Written task -> Rewrite the lines of the listing between the line holding "The width and" and the line holding "(1316, 153)", inclusive, substituting "Command" for every "Instruction" and leaving everything else unchanged.

Dataset entries ->

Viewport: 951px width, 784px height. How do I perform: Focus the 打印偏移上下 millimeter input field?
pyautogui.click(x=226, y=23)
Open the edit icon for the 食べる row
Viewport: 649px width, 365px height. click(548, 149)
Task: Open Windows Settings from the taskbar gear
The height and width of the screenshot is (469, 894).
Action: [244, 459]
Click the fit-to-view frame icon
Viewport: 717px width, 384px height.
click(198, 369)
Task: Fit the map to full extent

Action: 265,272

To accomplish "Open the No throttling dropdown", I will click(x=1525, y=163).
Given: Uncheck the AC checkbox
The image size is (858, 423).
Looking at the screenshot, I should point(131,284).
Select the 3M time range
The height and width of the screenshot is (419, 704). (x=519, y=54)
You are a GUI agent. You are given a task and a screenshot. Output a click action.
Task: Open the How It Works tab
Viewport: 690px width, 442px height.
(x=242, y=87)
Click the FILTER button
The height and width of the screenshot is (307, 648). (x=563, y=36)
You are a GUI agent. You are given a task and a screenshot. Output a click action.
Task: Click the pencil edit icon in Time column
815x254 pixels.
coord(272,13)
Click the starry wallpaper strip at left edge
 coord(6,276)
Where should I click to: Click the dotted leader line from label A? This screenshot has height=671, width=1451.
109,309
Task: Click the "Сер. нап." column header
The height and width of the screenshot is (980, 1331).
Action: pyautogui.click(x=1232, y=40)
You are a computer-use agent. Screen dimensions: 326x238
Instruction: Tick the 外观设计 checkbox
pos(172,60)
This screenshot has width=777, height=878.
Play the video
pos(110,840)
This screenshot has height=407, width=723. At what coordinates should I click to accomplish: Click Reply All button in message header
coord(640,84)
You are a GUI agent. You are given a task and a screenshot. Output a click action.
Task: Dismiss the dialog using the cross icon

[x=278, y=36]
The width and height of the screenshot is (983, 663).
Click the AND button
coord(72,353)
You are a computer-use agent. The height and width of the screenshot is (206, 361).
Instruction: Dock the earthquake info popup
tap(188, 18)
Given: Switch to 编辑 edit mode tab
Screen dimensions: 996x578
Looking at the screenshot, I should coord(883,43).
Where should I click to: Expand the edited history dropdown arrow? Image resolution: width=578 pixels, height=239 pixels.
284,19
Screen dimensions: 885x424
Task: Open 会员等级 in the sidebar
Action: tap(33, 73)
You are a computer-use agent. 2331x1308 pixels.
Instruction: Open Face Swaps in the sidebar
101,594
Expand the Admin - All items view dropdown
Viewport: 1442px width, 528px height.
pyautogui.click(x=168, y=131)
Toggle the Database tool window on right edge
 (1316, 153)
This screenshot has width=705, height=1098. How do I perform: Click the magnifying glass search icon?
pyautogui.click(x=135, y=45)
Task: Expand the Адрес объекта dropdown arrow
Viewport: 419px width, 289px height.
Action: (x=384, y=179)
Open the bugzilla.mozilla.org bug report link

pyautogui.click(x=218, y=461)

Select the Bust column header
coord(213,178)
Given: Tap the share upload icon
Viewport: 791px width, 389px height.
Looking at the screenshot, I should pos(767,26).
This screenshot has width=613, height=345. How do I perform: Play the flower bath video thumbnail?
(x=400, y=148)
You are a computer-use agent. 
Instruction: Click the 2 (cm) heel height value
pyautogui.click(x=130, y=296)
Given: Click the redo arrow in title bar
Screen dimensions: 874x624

Written response ->
The width and height of the screenshot is (983, 663).
Click the AND button
coord(72,353)
You are a computer-use agent. The height and width of the screenshot is (206, 361).
Command: Dock the earthquake info popup
tap(188, 18)
Given: Switch to 编辑 edit mode tab
Screen dimensions: 996x578
Looking at the screenshot, I should coord(883,43).
Where should I click to: Expand the edited history dropdown arrow? Image resolution: width=578 pixels, height=239 pixels.
284,19
Screen dimensions: 885x424
Task: Open 会员等级 in the sidebar
Action: tap(33, 73)
You are a computer-use agent. 2331x1308 pixels.
Command: Open Face Swaps in the sidebar
101,594
Expand the Admin - All items view dropdown
Viewport: 1442px width, 528px height.
pyautogui.click(x=168, y=131)
Toggle the Database tool window on right edge
 (1316, 153)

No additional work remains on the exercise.